WHAT TO PRODUCE: The reply must contain all of the records, unchanged.

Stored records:
• • • • •
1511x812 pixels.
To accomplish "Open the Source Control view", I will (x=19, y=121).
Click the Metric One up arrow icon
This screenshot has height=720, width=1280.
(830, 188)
• • • • •
YOUR RESPONSE:
1511x812 pixels.
To accomplish "Open the Source Control view", I will (x=19, y=121).
Click the Metric One up arrow icon
This screenshot has height=720, width=1280.
(830, 188)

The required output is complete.